*EXERCISE REQUIREMENTS*
Once the line with "You are a computer-use agent. 1360x942" is found in the entries below, print it and each following line exactly, stopping after the line with "Task: Open the tab switcher showing 2 tabs"; print nothing else.

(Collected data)
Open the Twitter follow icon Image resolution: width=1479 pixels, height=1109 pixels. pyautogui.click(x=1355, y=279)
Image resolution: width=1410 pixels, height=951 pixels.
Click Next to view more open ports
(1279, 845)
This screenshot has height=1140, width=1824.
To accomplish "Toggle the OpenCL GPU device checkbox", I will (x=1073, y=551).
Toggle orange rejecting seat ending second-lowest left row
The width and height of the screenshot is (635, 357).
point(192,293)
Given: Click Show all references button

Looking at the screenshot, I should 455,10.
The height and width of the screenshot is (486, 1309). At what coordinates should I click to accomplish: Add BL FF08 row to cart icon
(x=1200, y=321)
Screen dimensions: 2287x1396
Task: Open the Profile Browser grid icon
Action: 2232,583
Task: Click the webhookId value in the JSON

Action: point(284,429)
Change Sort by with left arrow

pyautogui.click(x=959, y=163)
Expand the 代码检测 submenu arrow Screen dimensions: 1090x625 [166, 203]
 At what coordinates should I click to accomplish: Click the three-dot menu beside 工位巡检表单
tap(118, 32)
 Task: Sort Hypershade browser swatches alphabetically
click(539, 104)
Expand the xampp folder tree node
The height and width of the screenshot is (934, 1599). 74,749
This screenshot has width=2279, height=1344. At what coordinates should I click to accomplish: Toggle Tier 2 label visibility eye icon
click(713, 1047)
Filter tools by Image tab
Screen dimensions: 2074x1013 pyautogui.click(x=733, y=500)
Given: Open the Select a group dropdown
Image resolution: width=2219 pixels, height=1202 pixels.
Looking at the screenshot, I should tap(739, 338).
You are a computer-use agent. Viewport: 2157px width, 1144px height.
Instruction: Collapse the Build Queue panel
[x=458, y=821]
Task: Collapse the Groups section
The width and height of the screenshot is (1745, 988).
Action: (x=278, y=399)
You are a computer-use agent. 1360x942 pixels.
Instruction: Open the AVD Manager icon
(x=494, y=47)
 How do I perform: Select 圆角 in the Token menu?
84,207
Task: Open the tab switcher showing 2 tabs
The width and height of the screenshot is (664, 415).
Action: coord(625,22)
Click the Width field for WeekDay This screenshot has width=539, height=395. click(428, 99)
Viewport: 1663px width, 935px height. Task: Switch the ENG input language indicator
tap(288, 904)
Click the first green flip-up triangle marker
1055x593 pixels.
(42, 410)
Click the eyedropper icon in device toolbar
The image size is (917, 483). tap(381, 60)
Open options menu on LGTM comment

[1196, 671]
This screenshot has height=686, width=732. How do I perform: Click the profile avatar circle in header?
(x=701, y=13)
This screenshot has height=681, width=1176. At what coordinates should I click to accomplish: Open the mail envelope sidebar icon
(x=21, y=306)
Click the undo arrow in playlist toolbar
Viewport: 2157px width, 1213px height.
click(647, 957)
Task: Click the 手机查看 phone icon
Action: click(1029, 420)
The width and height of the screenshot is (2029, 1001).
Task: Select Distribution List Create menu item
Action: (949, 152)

*TASK ANSWER*
You are a computer-use agent. 1360x942 pixels.
Instruction: Open the AVD Manager icon
(x=494, y=47)
 How do I perform: Select 圆角 in the Token menu?
84,207
Task: Open the tab switcher showing 2 tabs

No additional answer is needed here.